Could someone elaborate more next error message:
"ValueError: You are passing a target array of shape (79, 1) while using as loss categorical_crossentropy. categorical_crossentropy expects targets to be binary matrices (1s and 0s) of shape (samples, classes). If your targets are integer classes, you can convert them to the expected format via:
from keras.utils.np_utils import to_categorical
y_binary = to_categorical(y_int)
Alternatively, you can use the loss function sparse_categorical_crossentropy instead, which does expect integer targets."
My code:
# Part 1 - Data Preprocessing
# Importing the libraries
import numpy as np
import matplotlib.pyplot as plt
import pandas as pd
# Importing the dataset
dataa = pd.read_csv('test_out.csv')
XX = dataa.iloc[:, 0:4].values
yy = dataa.iloc[:, 4].values
# Encoding categorical data
from sklearn.preprocessing import LabelEncoder, OneHotEncoder
labelencoder_Y_1 = LabelEncoder()
yy = labelencoder_Y_1.fit_transform(yy)
# Splitting the dataset into the Training set and Test set
from sklearn.model_selection import train_test_split
X_train, X_test, y_train, y_test = train_test_split(XX, yy, test_size = 0.2,
random_state = 0)
# Feature Scaling
from sklearn.preprocessing import StandardScaler
sc = StandardScaler()
X_train = sc.fit_transform(X_train)
X_test = sc.transform(X_test)
# Part 2 - Now let's make the ANN!
# Importing the Keras libraries and packages
import keras
from keras.models import Sequential
from keras.layers import Dense
# Initialising the ANN
classifier = Sequential()
# Adding the input layer and the first hidden layer
classifier.add(Dense(output_dim = 6, init = 'uniform', activation = 'relu',
input_dim = 4))
# Adding the second hidden layer
classifier.add(Dense(output_dim = 6, init = 'uniform', activation = 'relu'))
# Adding the output layer
classifier.add(Dense(output_dim = 1, init = 'uniform', activation =
'softmax'))
# Compiling the ANN
classifier.compile(optimizer = 'adam', loss = 'categorical_crossentropy',
metrics = ['accuracy'])
# Fitting the ANN to the Training set
classifier.fit(X_train, y_train, batch_size = 10, nb_epoch = 50)

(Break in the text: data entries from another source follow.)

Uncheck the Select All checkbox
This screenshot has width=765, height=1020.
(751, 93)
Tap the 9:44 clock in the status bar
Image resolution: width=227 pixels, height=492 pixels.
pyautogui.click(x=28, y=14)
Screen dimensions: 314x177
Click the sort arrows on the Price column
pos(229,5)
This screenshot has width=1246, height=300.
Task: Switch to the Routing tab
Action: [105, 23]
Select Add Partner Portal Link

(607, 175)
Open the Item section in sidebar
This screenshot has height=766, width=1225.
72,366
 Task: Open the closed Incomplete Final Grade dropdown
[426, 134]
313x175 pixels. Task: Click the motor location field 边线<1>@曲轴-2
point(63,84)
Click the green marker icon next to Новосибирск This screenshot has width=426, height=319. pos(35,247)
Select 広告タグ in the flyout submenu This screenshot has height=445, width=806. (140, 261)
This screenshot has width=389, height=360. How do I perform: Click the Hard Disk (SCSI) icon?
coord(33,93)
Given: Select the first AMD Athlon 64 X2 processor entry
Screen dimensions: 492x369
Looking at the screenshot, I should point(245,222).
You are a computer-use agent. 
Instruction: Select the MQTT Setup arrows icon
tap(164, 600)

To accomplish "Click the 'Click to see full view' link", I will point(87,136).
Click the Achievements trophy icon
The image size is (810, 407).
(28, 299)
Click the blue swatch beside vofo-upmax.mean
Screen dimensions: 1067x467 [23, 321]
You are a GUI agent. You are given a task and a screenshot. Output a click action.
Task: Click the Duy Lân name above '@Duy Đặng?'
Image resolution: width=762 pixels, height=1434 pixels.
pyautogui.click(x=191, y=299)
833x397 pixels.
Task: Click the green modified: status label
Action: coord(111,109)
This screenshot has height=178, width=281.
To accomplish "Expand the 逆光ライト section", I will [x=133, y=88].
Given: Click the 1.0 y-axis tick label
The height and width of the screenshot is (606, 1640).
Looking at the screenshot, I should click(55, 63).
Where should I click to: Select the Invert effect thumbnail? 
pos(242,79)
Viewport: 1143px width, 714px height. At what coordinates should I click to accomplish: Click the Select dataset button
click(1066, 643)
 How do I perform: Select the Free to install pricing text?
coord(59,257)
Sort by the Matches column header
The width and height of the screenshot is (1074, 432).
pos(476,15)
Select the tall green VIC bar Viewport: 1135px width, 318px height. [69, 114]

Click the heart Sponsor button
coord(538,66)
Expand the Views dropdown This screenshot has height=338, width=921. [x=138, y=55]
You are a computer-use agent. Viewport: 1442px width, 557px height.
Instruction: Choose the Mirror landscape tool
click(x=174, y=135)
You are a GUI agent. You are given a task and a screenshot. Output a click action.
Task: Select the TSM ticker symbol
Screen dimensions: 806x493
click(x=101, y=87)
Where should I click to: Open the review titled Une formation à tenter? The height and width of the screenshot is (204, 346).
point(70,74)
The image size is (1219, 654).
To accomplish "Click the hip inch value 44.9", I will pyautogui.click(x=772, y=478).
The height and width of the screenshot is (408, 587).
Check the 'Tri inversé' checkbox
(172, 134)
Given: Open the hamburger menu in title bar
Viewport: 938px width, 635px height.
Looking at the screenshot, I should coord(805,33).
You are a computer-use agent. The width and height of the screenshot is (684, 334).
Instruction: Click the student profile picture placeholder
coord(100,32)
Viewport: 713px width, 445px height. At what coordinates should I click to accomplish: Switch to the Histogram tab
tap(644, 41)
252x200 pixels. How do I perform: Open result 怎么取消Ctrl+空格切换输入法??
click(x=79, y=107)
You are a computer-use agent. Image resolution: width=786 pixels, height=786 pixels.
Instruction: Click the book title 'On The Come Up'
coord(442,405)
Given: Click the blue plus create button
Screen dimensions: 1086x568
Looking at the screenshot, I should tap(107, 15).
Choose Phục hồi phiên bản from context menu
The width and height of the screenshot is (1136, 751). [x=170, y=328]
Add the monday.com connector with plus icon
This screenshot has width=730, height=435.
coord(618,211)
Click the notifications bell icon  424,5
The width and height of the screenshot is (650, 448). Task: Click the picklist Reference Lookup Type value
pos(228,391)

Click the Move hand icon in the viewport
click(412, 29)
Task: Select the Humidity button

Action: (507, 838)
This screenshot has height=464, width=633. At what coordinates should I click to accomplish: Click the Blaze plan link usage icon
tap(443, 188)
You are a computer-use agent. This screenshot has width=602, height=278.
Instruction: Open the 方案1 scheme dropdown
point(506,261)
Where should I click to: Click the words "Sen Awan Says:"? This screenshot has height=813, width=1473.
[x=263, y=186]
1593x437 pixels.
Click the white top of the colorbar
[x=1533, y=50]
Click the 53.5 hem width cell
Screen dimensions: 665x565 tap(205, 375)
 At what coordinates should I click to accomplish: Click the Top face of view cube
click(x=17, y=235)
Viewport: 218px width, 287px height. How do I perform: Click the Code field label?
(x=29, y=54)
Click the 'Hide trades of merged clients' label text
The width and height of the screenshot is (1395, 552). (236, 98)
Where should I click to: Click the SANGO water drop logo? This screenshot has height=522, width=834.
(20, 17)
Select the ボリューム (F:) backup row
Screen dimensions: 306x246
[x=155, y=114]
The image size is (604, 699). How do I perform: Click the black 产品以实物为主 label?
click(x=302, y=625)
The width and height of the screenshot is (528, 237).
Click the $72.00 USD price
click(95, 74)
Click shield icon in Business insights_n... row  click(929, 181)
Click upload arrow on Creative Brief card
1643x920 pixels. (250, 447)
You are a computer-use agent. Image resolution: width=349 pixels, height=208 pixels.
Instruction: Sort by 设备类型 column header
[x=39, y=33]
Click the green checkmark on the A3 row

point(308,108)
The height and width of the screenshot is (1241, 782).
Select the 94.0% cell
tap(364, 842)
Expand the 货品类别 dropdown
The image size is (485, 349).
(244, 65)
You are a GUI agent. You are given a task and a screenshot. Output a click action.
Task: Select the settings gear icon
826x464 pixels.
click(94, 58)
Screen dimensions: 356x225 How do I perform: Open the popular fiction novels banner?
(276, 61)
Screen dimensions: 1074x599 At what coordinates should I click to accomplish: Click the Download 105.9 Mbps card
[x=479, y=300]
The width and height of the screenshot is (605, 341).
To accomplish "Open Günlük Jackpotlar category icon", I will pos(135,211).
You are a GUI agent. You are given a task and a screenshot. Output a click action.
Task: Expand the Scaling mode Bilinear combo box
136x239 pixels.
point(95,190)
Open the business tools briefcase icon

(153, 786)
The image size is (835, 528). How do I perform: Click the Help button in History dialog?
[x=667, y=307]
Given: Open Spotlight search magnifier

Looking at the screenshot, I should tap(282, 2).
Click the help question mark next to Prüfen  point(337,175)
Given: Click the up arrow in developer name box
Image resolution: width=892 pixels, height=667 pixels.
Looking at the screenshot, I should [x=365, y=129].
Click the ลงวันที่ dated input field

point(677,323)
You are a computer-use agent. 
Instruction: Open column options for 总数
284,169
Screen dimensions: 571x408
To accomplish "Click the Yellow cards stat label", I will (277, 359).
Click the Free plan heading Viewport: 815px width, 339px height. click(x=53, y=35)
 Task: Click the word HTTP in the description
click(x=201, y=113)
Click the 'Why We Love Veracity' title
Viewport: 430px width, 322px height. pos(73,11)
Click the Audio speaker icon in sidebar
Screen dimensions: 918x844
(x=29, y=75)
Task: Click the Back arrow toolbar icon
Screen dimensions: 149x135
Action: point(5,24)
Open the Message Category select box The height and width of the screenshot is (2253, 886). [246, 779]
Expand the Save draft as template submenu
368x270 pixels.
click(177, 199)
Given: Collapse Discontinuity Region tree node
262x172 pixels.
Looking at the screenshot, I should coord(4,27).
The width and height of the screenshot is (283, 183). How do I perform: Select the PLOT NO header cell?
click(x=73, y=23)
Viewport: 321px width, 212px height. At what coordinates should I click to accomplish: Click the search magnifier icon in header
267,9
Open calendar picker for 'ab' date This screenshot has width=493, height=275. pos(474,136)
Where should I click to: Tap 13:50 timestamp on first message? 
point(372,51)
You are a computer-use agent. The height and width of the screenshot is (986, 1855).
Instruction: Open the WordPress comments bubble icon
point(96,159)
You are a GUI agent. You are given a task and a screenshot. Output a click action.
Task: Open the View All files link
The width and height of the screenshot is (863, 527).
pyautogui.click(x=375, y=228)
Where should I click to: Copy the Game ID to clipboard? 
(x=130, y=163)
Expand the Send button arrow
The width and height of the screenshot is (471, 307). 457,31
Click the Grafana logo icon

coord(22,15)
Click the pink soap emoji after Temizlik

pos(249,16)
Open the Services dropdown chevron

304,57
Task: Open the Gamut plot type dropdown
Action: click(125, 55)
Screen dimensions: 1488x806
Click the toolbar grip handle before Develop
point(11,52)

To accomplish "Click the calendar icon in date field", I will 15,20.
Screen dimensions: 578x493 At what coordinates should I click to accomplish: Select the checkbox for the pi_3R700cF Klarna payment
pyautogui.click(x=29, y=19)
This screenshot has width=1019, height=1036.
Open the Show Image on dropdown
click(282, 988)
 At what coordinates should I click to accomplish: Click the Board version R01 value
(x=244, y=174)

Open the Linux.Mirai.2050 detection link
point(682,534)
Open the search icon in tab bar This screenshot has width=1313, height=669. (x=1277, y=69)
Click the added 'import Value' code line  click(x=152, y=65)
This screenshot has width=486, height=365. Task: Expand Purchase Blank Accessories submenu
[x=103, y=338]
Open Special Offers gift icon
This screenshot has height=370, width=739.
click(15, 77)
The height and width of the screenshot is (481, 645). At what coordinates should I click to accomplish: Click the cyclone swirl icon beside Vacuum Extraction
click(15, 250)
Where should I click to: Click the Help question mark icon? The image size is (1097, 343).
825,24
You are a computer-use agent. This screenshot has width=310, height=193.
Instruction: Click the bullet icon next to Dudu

# Part 3 - Making the predictions and evaluating the model
# Predicting the Test set results
y_pred = classifier.predict(X_test)
y_pred = (y_pred > 0.5)
# Making the Confusion Matrix
from sklearn.metrics import confusion_matrix
cm = confusion_matrix(y_test, y_pred)
The problem lies in this portion of your code,
# Encoding categorical data
from sklearn.preprocessing import LabelEncoder, OneHotEncoder
labelencoder_Y_1 = LabelEncoder()
yy = labelencoder_Y_1.fit_transform(yy)
You forgot to one-hot encode the yy, please take note that LabelEncoder only transforms your categorical data to numerical one, i.e. [A, B, C, D, E, F, G] to [1, 2, 3, 4, 5, 6, 7]. You have to one-hot encode it since you want to use softmax activation, and categorical_crossentropy (I'm over-simplifying, but it's the gist).
So, it should have been like this,
# Encoding categorical data
from keras.utils import to_categorical
from sklearn.preprocessing import LabelEncoder
labelencoder_Y_1 = LabelEncoder()
yy = labelencoder_Y_1.fit_transform(yy)
yy = to_categorical(yy)
I assume your target class that you are going to predict is binary i.e there are only 2 possible values that could occur
If your target is binary then, the last layer of the model should be activated with sigmoid activation function. Also, the model should be compiled with binary_crossentropy or sparse_categorical_crossentropy.
If the target is multi-class i.e more than 2 possible values, you must convert the target to categorical with the help of to_categorical from keras. Then you should compile your model with categorical_crossentropy and the last layer in the model should be activated with softmax activation function.!!